2. Türk Medeni Kanunu’nun 747/2 nci maddesi gereğince geçit isteği, önceki mülkiyet ve yol durumuna göre en uygun komşuya, bu şekilde ihtiyacın karşılanmaması hâlinde geçit tesisinden en az zarar görecek olana yöneltilmelidir. Zira geçit hakkı taşınmaz mülkiyetini sınırlayan bir irtifak hakkı olmakla birlikte, özünü komşuluk hukukundan alır. Bunun doğal sonucu olarak yol saptanırken komşuluk hukuku ilkeleri gözetilmelidir. Geçit ihtiyacının nedeni, taşınmazın niteliği ile bu ihtiyacın nasıl ve hangi araçlarla karşılanacağı; davacının sübjektif arzularına göre değil, objektif esaslara uygun olarak belirlenmeli, taşınmaz mülkiyetinin sınırlandırılması konusunda genel bir ilke olan fedakârlığın denkleştirilmesi prensibi dikkatten kaçırılmamalıdır.

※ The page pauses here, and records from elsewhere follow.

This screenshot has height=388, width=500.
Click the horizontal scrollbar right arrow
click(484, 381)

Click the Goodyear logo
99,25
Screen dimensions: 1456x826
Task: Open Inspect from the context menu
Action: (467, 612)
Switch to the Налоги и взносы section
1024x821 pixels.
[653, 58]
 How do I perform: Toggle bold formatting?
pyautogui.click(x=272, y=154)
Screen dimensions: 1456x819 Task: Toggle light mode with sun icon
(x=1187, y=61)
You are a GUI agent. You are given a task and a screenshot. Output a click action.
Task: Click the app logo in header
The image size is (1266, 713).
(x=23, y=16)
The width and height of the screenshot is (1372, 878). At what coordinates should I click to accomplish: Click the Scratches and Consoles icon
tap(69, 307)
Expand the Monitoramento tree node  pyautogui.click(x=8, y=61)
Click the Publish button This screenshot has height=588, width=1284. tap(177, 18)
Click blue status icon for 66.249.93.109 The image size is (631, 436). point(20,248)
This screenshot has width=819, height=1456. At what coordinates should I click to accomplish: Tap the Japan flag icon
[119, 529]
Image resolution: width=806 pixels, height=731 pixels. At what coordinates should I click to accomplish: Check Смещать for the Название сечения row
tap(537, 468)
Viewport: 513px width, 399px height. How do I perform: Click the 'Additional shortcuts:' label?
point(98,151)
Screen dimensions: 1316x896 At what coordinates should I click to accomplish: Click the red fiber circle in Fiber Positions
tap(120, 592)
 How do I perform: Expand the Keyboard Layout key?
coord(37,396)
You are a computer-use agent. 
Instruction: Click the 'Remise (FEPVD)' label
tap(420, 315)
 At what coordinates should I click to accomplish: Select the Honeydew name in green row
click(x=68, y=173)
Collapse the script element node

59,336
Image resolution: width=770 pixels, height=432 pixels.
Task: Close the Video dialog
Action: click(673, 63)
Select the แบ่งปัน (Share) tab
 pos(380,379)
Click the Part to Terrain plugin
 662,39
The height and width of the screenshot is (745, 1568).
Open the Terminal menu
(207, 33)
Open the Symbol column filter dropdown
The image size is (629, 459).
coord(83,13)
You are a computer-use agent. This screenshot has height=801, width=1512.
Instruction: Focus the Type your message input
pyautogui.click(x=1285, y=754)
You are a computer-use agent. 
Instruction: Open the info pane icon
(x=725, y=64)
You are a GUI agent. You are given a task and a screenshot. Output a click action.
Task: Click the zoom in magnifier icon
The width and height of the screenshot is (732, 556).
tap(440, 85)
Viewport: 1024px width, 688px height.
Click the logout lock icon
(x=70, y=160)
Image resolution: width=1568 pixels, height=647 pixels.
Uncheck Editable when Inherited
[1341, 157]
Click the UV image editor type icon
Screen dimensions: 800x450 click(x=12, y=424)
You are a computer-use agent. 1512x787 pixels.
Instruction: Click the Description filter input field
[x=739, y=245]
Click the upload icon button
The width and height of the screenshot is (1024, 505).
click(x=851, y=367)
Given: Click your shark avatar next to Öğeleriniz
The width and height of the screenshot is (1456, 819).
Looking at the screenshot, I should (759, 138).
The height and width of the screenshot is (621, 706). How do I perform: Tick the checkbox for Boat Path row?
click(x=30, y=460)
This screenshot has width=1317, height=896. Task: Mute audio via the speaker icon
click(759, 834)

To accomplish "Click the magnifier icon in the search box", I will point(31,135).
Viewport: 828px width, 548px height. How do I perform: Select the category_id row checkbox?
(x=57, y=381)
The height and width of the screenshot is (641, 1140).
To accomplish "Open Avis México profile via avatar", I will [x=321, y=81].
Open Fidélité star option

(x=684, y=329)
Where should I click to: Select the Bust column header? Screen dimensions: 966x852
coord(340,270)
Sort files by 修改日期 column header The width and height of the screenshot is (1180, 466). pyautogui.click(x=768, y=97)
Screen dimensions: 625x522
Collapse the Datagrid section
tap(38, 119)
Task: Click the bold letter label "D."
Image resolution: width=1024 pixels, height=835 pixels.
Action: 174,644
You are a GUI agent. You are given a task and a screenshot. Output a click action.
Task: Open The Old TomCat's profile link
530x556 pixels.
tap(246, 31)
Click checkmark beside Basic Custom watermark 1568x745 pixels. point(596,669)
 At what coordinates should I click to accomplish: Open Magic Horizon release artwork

3. Uygun güzergâh saptanırken önemle üzerinde durulması gereken diğer bir yön ise, aleyhine geçit kurulan taşınmaz veya taşınmazlar bölünerek kullanım şekli ve bütünlüğünün bozulmamasıdır.
4. Yararına geçit kurulacak taşınmazın tapuda kayıtlı niteliği ve kullanım amacı nazara alınarak özellikle tarım alanlarında, nihayet bir tarım aracının geçeceği genişlikte (emsaline göre 2,5 – 3 m.) geçit hakkı tesisine karar vermek gerekir. Bu genişliği aşan bir yol verilmesinin zorunlu olduğu hâllerde, gerekçesi kararda dayanakları ile birlikte gösterilmelidir.
5. Şayet başka türlü geçit tesisi mümkün değilse bunun gerekçesi kararda açıkça gösterilmelidir.
3. Değerlendirme
1. Mahkemece, bozma ilâmına uyulduğu hâlde bozma ilâmının gereklerinin yerine getirilmemesi hükmün bozulmasını gerektirmiştir. Bilindiği üzere, mahkemenin bozma kararına uymasıyla, bozma kararı lehine olan taraf yararına usuli kazanılmış bir hak doğar. Yani; bir mahkemenin Yargıtay Dairesince verilen bozma kararına uyması sonunda, kendisi için, o kararda gösterilen şekilde inceleme ve araştırma yapmak, yine o kararda belirtilen hukuki esaslar gereğince karar vermek yükümlülüğü oluştuğundan, bu mahkemenin sonraki hükmünün bozmada gösterilen esaslara aykırı olması usule uygun sayılmaz. Mahkemenin bozma kararına uyması ile oluşan, bozma uyarınca işlem yapma ve hüküm verme durumu, yanlardan birisi lehine, diğeri aleyhine hüküm kurma sonucunu doğuracak bir durumdur ve buna usuli kazanılmış hak denilmektedir. Bu kurum usul yasasının dayandığı ana esaslardan olduğu gibi, kamu düzeni ile ilgili bulunması nedeniyle de re’sen gözetilmesi gerekir. 6100 sayılı Hukuk Muhakemeleri Kanunu’nda düzenlenmiş olmamakla birlikte uygulama ve Yargıtay İçtihadı Birleştirme Kararlarıyla (04.02.1959 günlü ve 13/5 sayılı İ.B.K. 09.05.1960 günlü ve 21/9 sayılı İ.B.K.) yargılama hukukundaki yerini almıştır.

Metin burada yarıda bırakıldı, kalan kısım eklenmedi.